St. Dunderhead’s School at Fogwell has a high reputation for hockey – but not so high a reputation for veracity. The First XI played a match at Diddleham recently, after which the girls were allowed to go to a concert. Miss Pry, the mistress in charge, collected the team afterwards; she saw ten girls emerge from the concert hall and one from the cinema next door. When she asked who had been to the cinema, the members of the team replied as follows:
Joan Juggins: ‘It was Joan Twigg.’(Source: Can You Solve My Problems? A Casebook of Ingenious, Perplexing and Totally Satisfying Puzzles by Alex Bellos)
Gertie Gass: ‘It was I.’
Bessie Blunt: ‘Gertie Gass is a liar.’
Sally Sharp: ‘Gertie Gass is a liar, and so is Joan Juggins.’
Mary Smith: ‘It was Bessie Blunt.’
Dorothy Smith: ‘It was neither Bessie nor I.’

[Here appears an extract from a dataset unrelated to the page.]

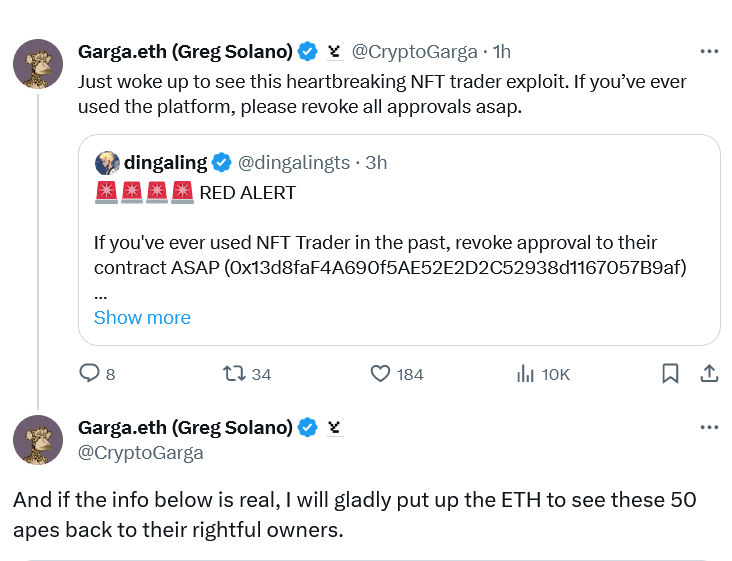Click the blue verified badge beside Garga.eth

tap(308, 51)
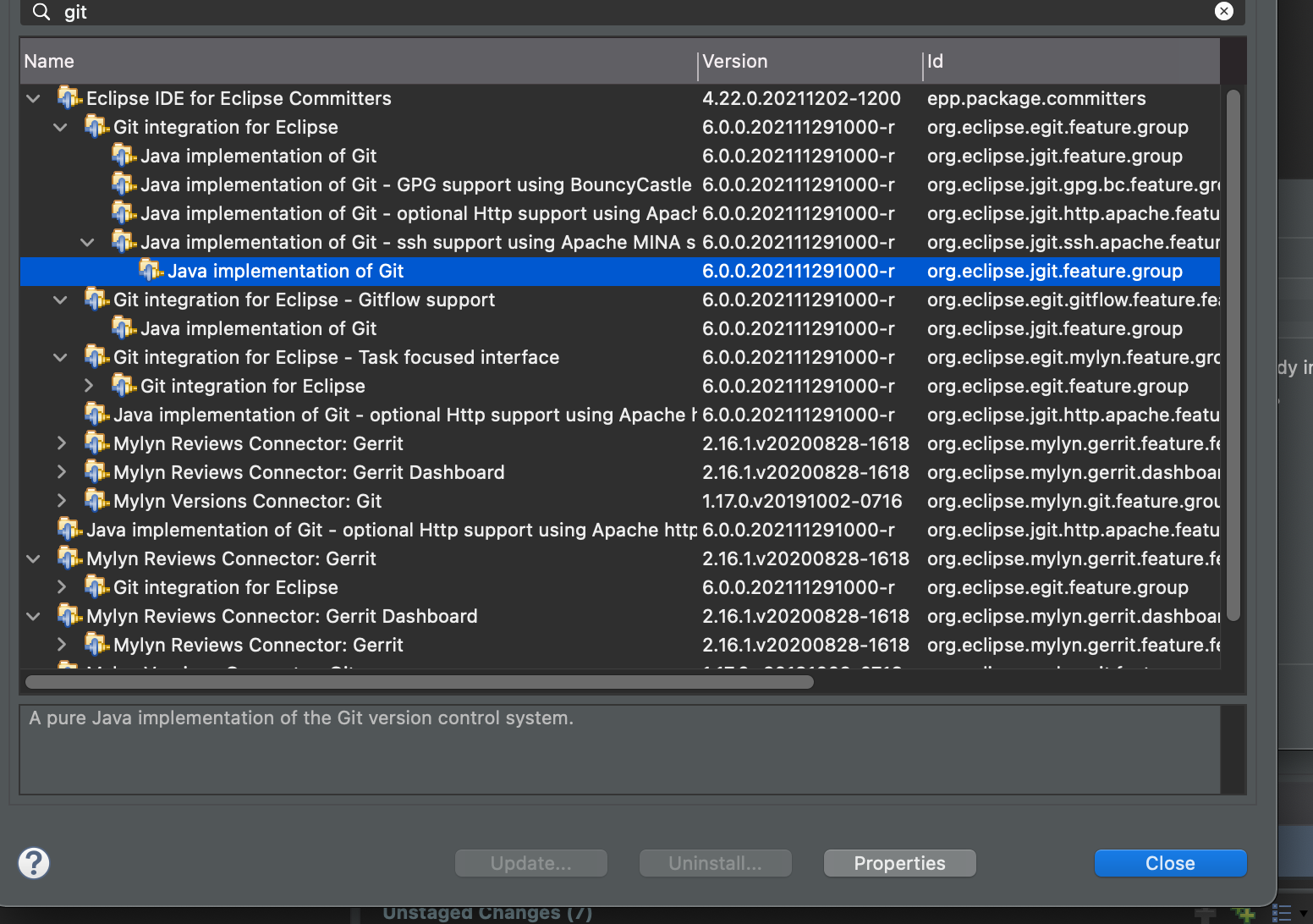The height and width of the screenshot is (924, 1313).
Task: Click the search magnifier icon
Action: [41, 12]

Kitty Smith: ‘It wasn’t any of us Smith girls.’
Joan Twigg: ‘It was either Bessie Blunt or Sally Sharp.’
Joan Forsyte: ‘Both of the other Joans are telling lies.’
Laura Lamb: ‘Only one of the Smith girls is telling the truth.’
Flora Flummery: ‘No, two of the Smith girls are telling the truth.’
Given that, of these eleven assertions, at least seven are untrue, who went to the cinema?
It isn't necessary to go through every possibility. After evaluating the statements for the first two girls I noticed a lot of the statements have to do with the Smith girls, so a lot would hinge on one of them having gone to the cinema. And in fact it was Dorothy. Checking this is trivial, so I will omit a full solution.